> _Written exercise 1_:
Retype the self-heatable container text in full, word for word.

> _Text excerpt_:

BACKGROUND OF THE INVENTION

1. Field of the Invention

The present invention relates to a self-heatable container. The field of the invention is that of the preparation of containers intended to contain food products, especially beverages, soups and the like, which can be consumed at a temperature greater than room temperature and in any place, particularly when specific heating means are not available.

2. Description of Related Art

Several types of self-heatable containers provided with incorporated means for the local generation of heat in order to increase the temperature of a beverage up to a certain value are known. Among these are those described in PCT published application WO03/064283.

The models of containers provided with incorporated heating means which have been disclosed have certain drawbacks, such as their complex structure demanding complicated and therefore expensive manufacturing processes. In addition, some types described in patents have a questionable suitability, given the technical difficulty in maintaining the constitutive parts thereof hermetically joined.

> _Written exercise 2_:
Please echo the rows from the line containing "Task: Click the open-record" through the end of the rows, both ends included.

> _Data provided_:
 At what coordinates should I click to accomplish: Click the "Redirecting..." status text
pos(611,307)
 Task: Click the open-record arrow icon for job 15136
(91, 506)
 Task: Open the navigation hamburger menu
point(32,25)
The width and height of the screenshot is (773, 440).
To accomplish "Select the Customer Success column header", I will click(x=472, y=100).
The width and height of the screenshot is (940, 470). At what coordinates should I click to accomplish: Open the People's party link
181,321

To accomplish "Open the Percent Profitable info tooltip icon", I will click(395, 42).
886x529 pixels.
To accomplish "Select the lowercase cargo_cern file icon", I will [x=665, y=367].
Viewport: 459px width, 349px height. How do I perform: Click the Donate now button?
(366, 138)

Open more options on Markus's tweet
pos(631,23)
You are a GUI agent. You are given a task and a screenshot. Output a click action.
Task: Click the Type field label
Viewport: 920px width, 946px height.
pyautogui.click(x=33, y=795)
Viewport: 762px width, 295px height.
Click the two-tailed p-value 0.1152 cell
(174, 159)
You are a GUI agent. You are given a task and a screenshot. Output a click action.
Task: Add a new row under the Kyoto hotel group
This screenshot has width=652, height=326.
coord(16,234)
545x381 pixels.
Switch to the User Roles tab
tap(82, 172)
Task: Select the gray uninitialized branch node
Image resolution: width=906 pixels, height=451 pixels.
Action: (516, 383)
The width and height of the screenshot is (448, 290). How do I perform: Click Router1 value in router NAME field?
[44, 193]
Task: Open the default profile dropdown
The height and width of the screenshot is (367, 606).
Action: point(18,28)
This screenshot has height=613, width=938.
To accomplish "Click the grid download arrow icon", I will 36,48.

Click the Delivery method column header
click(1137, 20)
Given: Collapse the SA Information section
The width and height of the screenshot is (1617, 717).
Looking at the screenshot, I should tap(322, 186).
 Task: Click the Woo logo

> _Complete response 1_:
BACKGROUND OF THE INVENTION

1. Field of the Invention

The present invention relates to a self-heatable container. The field of the invention is that of the preparation of containers intended to contain food products, especially beverages, soups and the like, which can be consumed at a temperature greater than room temperature and in any place, particularly when specific heating means are not available.

2. Description of Related Art

Several types of self-heatable containers provided with incorporated means for the local generation of heat in order to increase the temperature of a beverage up to a certain value are known. Among these are those described in PCT published application WO03/064283.

The models of containers provided with incorporated heating means which have been disclosed have certain drawbacks, such as their complex structure demanding complicated and therefore expensive manufacturing processes. In addition, some types described in patents have a questionable suitability, given the technical difficulty in maintaining the constitutive parts thereof hermetically joined.

> _Complete response 2_:
 Task: Click the open-record arrow icon for job 15136
(91, 506)
 Task: Open the navigation hamburger menu
point(32,25)
The width and height of the screenshot is (773, 440).
To accomplish "Select the Customer Success column header", I will click(x=472, y=100).
The width and height of the screenshot is (940, 470). At what coordinates should I click to accomplish: Open the People's party link
181,321

To accomplish "Open the Percent Profitable info tooltip icon", I will click(395, 42).
886x529 pixels.
To accomplish "Select the lowercase cargo_cern file icon", I will [x=665, y=367].
Viewport: 459px width, 349px height. How do I perform: Click the Donate now button?
(366, 138)

Open more options on Markus's tweet
pos(631,23)
You are a GUI agent. You are given a task and a screenshot. Output a click action.
Task: Click the Type field label
Viewport: 920px width, 946px height.
pyautogui.click(x=33, y=795)
Viewport: 762px width, 295px height.
Click the two-tailed p-value 0.1152 cell
(174, 159)
You are a GUI agent. You are given a task and a screenshot. Output a click action.
Task: Add a new row under the Kyoto hotel group
This screenshot has width=652, height=326.
coord(16,234)
545x381 pixels.
Switch to the User Roles tab
tap(82, 172)
Task: Select the gray uninitialized branch node
Image resolution: width=906 pixels, height=451 pixels.
Action: (516, 383)
The width and height of the screenshot is (448, 290). How do I perform: Click Router1 value in router NAME field?
[44, 193]
Task: Open the default profile dropdown
The height and width of the screenshot is (367, 606).
Action: point(18,28)
This screenshot has height=613, width=938.
To accomplish "Click the grid download arrow icon", I will 36,48.

Click the Delivery method column header
click(1137, 20)
Given: Collapse the SA Information section
The width and height of the screenshot is (1617, 717).
Looking at the screenshot, I should tap(322, 186).
 Task: Click the Woo logo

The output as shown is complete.